To help you keep up with what’s going on with kids, families, schools, and technology, we’ve compiled a list of stories, tips, and insights, we’ve found most useful over the past week. What have you been reading? Tell us below or Tweet @TrendISKF.
OPT-OUT OF LOCATION TRACKING: A new site allows consumers to enter cell phone ID information to stop their whereabouts being tracked by in retail stores. Thanks to the Future of Privacy Forum (FPF), they have corralled some major mobile analytics firms to take part in this program so that if you sign up once, it applies to all (vs. having to separately let each of them know you don’t want to be tracked). Some like Sen. Al Franken think this kind of tracking should always be opt-in vs. opt-out, but the FPF believes some tracking is ok within a certain context. Another discussion for another day, but kudos to the FPF for creating this valuable tool for us. You can sign-up for the op-out at http://smartstoreprivacy.org/
This is a great story for adults and teens alike to understand how much of their privacy they give up by just owning a phone; but it also gives them a way to proactively control it if they so choose.
FILTERING DOESN’T HELP: Despite the recent push for universal broadband in schools, teacher Abigail Walthausen claims there’s a barrier to teaching children these valuable lessons: widespread use of Internet filters in schools. In blocking harmful content, some software limits access to much important social media because of the difficulty of filtering explicit content from user generated material. Abigail claims schools should employ supervision rather than inadequate filters to monitor educational usage rather than simply shutting down rich and useful websites completely. We wholeheartedly agree, Abigail!
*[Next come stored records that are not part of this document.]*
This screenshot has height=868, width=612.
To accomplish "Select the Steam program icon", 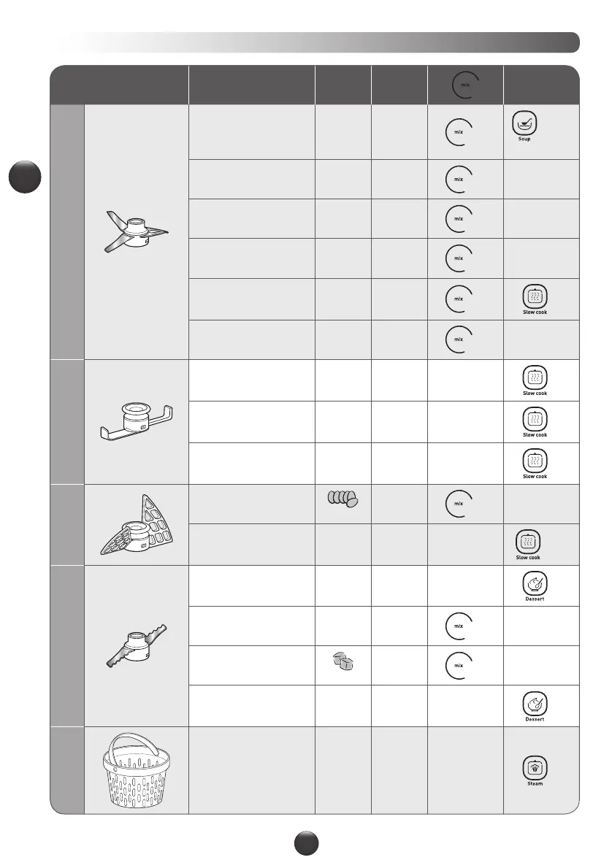I will point(535,769).
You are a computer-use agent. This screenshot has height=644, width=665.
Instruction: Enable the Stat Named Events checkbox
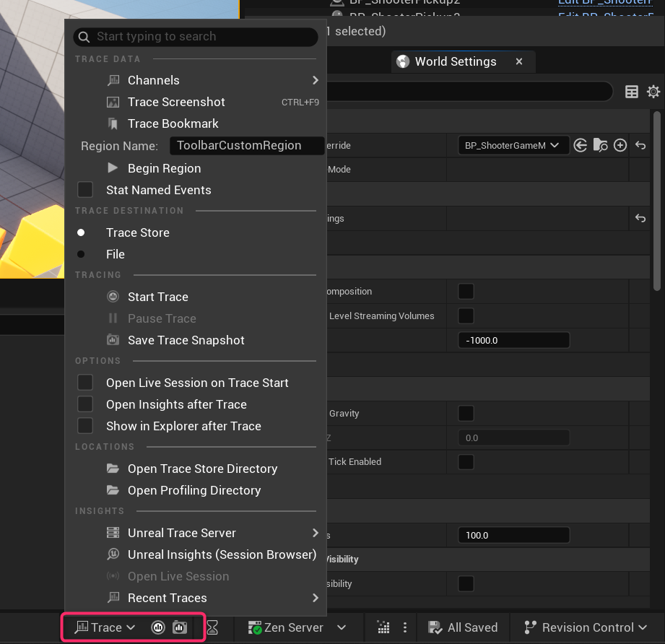click(85, 190)
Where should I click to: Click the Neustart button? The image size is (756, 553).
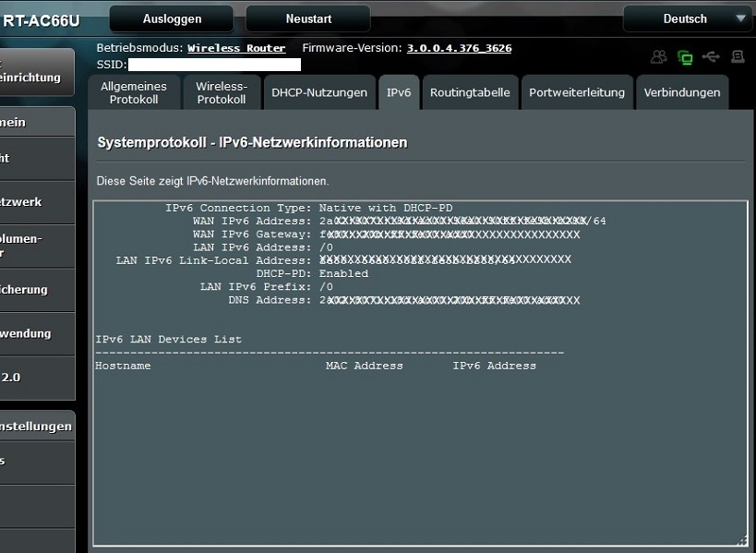[306, 18]
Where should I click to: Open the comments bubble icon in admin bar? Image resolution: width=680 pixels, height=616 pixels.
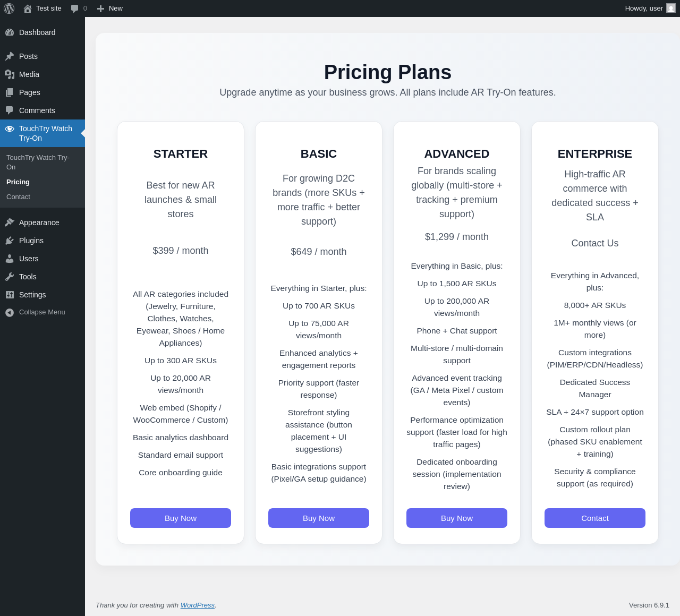click(75, 8)
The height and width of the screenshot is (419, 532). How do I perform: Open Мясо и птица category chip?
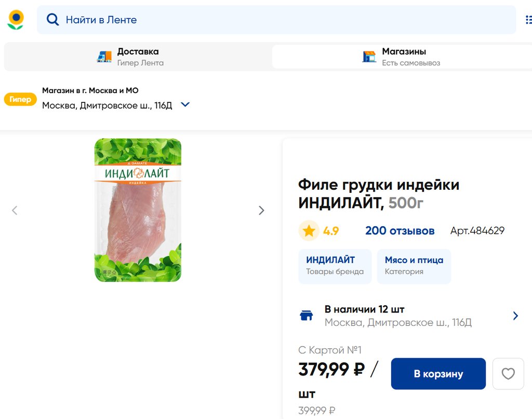coord(414,266)
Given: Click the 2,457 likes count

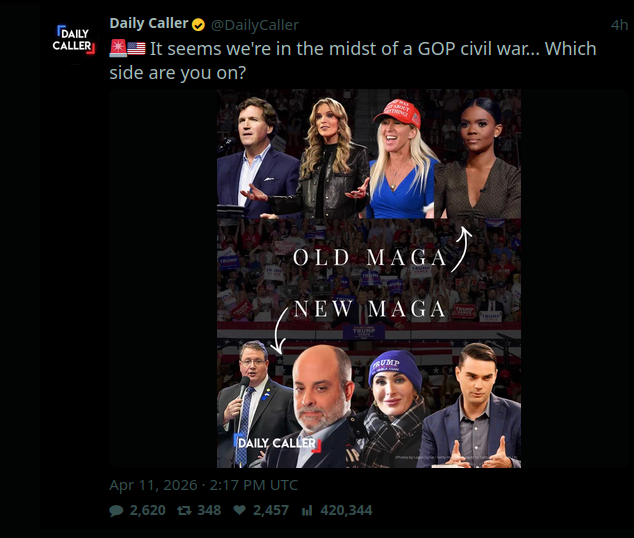Looking at the screenshot, I should point(271,511).
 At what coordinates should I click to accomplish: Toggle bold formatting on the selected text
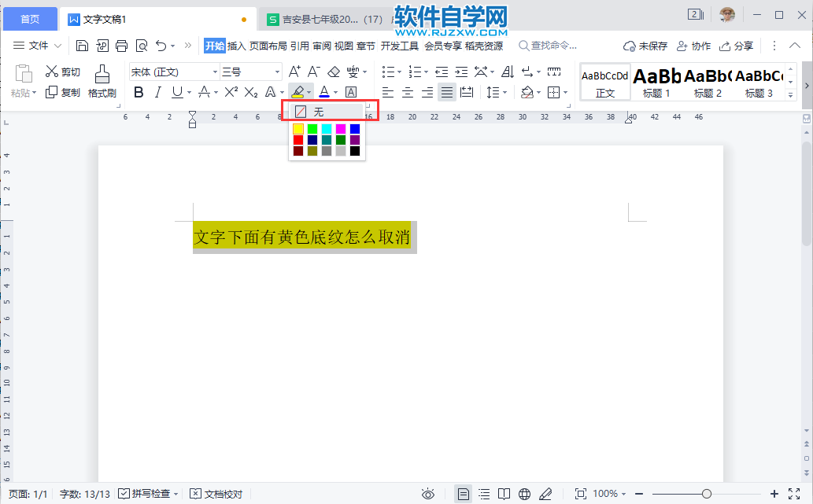pyautogui.click(x=139, y=92)
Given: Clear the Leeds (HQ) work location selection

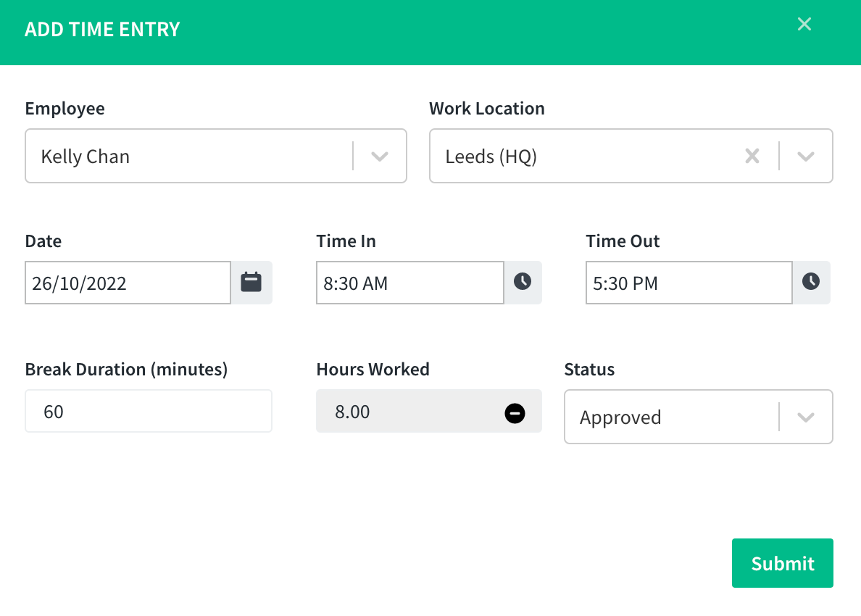Looking at the screenshot, I should click(x=752, y=156).
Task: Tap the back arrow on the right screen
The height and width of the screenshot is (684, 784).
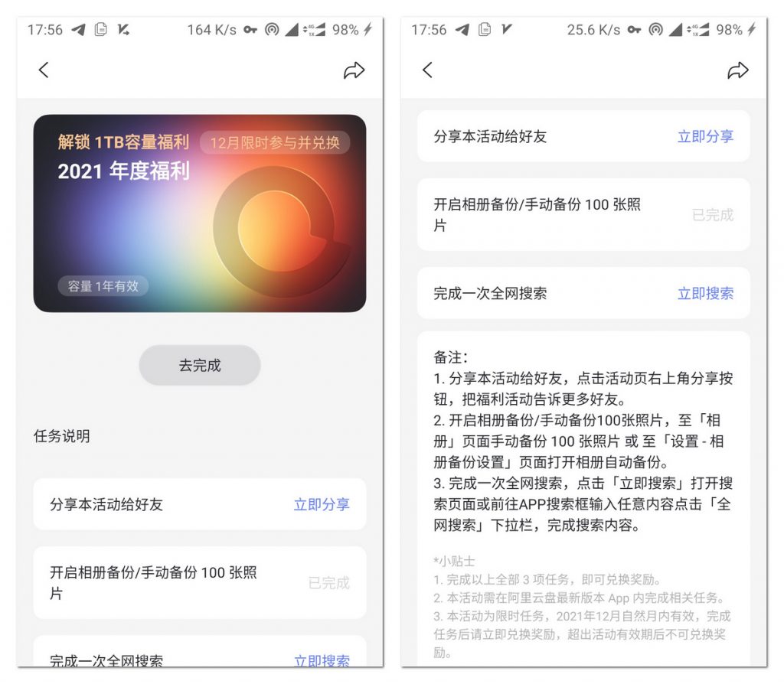Action: coord(427,70)
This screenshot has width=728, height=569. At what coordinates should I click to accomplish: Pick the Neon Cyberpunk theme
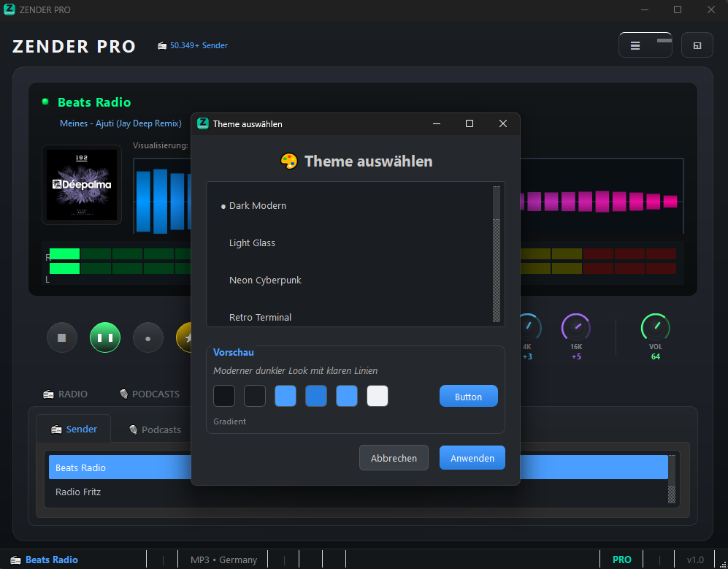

FUNDS FOR CONNECTING SCHOOLS: In a speech on Safer Internet Day last Tuesday, NY Sen. Charles Schumer applauded the accumulation of $750 million in charitable contributions from major tech and telecom companies generated by the Obama administration. FCC chairman Tom Wheeler said the agency would be restructuring the program’s funding to double resources dedicated to connecting schools and libraries to the Internet. Schumer stated, “It’s critical now more than ever that our schools keep up with advancing technology,” he said.
COMCAST, TIME WARNER CABLE & US: Last week Comcast announced it would acquire Time Warner Cable for $45 billion in stock, a merger that may have interesting implications for consumers’ choices among cable companies and the fate of net neutrality. On the former, 75% of US homes may end up having only one cable option for fast Internet if the merger is approved. On the latter, Comcast agreed to uphold net neutrality only until 2018, after which time they could handle Internet content differently (throttle it or charge differently) based on its type (such as streaming video vs. static web content). The FCC is looking at this closely, and so are the rest of us.